*** Data for this exercise Section Begins ***

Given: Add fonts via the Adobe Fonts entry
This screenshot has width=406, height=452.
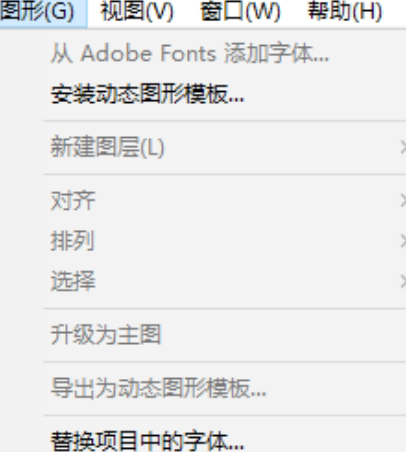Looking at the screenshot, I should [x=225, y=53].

*** Data for this exercise Section Ends ***
*** Data for this exercise Section Begins ***

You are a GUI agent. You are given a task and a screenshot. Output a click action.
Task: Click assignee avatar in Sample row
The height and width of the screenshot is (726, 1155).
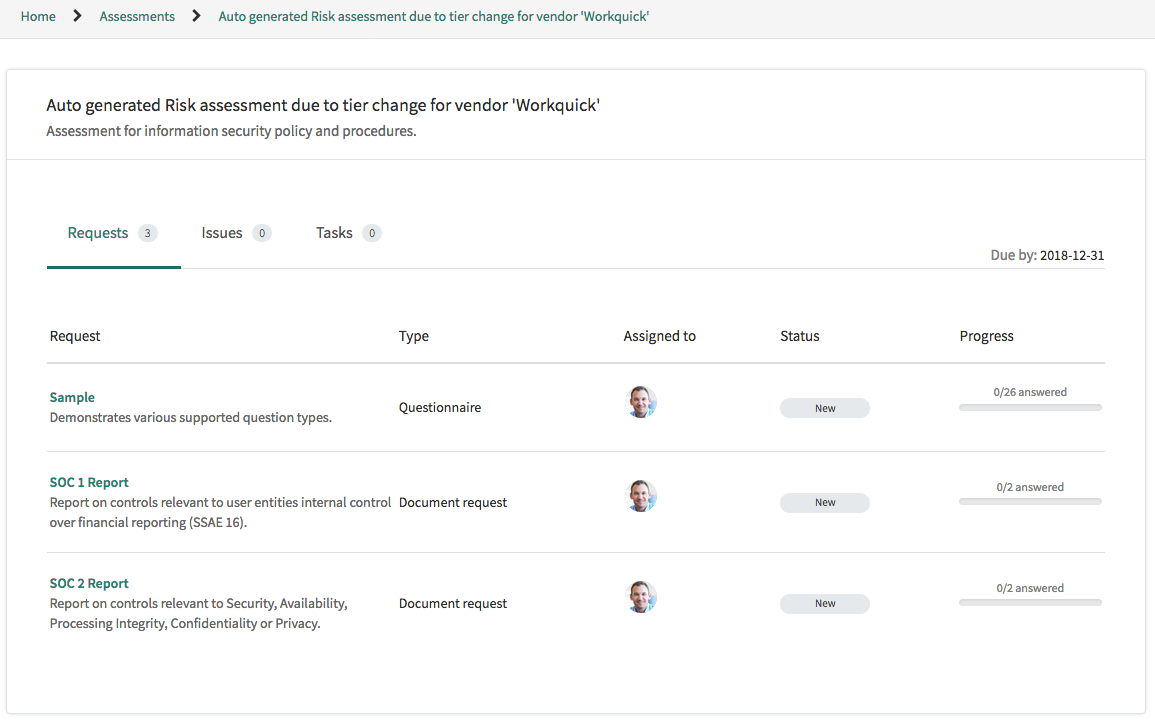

*** Data for this exercise Section Ends ***

**Brief**.
The entries above hold the needed span. Transcribe exactly the lines from the one with "You are a GUI" to the one with "The height and", both included.

**Task answer**.
You are a GUI agent. You are given a task and a screenshot. Output a click action.
Task: Click assignee avatar in Sample row
The height and width of the screenshot is (726, 1155).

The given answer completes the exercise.